I will grieve my home and Seattle and the people I adore here with my whole heart. And I am also excited, and convicted by, my next adventure.
So that’s a summary of the past couple of weeks. I’ve cried more in this time period than I have in probably the last few months, and I’ve woken up with nightmares. I have felt dysregulated and anxious and exhausted. I’ve been confused, unable to pinpoint my chaotic emotions to anything in particular, though writing it all out helps validate why I might be feeling so much. Aside from the sea of unsettling feelings, I have also felt overwhelming gratitude for my community - friends who came to the hospital or dropped off food; colleagues who offered condolences.
One of my baked-in reactions has been to look for something to change so I can return to a more peaceful homeostasis. That would be vastly more comfortable. But I’ve been challenging myself to sit with the feelings that are coming up. It could be that something is unaligned. Or it could also be that I am being stretched, that I am both strong and soft enough to navigate fear and loss and uncertainty, and that’s why life is presenting it to me now. One of my dear friends who is in grad school for counseling shared with me that healing happens when the body feels safe enough to do so, and that it can bring up a lot of buried emotion. I’m not sure whether that’s the case for me, but I don’t want to write it off, either (if only because that’s the most comforting way to look at things). Regardless, I want to believe that the last two weeks have opened a deeper well in me. That I’ve increased my capacity for love, that I can slow myself down and care for others, that I can work to both honor and challenge my reactions.

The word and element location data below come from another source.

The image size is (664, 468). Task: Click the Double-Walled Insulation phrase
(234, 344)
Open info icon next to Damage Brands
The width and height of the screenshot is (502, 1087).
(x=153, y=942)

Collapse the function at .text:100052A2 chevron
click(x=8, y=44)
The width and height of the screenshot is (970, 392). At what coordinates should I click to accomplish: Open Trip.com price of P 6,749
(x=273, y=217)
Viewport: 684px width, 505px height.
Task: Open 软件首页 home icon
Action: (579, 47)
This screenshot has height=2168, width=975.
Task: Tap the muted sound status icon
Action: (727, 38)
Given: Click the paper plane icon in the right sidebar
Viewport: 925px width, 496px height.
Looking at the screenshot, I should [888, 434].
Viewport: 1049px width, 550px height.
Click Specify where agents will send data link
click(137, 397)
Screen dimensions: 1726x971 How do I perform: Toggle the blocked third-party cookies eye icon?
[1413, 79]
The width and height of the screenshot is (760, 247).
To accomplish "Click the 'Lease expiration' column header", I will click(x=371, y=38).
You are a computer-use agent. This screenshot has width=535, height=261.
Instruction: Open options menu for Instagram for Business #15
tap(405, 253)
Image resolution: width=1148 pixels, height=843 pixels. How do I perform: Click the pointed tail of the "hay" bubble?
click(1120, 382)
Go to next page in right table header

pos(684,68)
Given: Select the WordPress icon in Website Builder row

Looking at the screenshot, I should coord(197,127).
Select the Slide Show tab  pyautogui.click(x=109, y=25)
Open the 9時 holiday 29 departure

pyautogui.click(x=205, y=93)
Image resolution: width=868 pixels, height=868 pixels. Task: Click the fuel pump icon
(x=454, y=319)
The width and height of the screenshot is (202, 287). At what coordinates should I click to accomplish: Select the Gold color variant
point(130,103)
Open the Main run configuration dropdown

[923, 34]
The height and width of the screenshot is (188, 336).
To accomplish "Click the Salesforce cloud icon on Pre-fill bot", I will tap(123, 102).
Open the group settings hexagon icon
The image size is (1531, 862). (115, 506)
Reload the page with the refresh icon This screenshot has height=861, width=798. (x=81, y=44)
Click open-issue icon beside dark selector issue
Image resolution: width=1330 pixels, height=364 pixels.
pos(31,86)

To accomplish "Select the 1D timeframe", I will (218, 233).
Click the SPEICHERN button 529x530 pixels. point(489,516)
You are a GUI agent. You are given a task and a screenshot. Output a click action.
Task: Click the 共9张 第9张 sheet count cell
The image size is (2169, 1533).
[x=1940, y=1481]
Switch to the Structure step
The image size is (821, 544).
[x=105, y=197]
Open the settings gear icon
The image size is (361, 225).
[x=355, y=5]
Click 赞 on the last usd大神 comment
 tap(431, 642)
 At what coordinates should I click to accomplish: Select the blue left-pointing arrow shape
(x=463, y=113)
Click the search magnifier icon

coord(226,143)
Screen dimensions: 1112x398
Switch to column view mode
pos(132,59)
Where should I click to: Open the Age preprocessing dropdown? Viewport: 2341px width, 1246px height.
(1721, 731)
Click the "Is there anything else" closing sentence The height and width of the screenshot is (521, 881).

I’m debating how much to share even as I’m writing this. I don’t want my writing to feel like an overwhelming tabloid or complaint or call to any specific action. The reason I share the truth in its nakedness is twofold: 1) It helps me understand and love myself better, and 2) I hope readers will see themselves in these snippets of life and emotion.
This is not a highlight reel. This is messy and beautiful real life.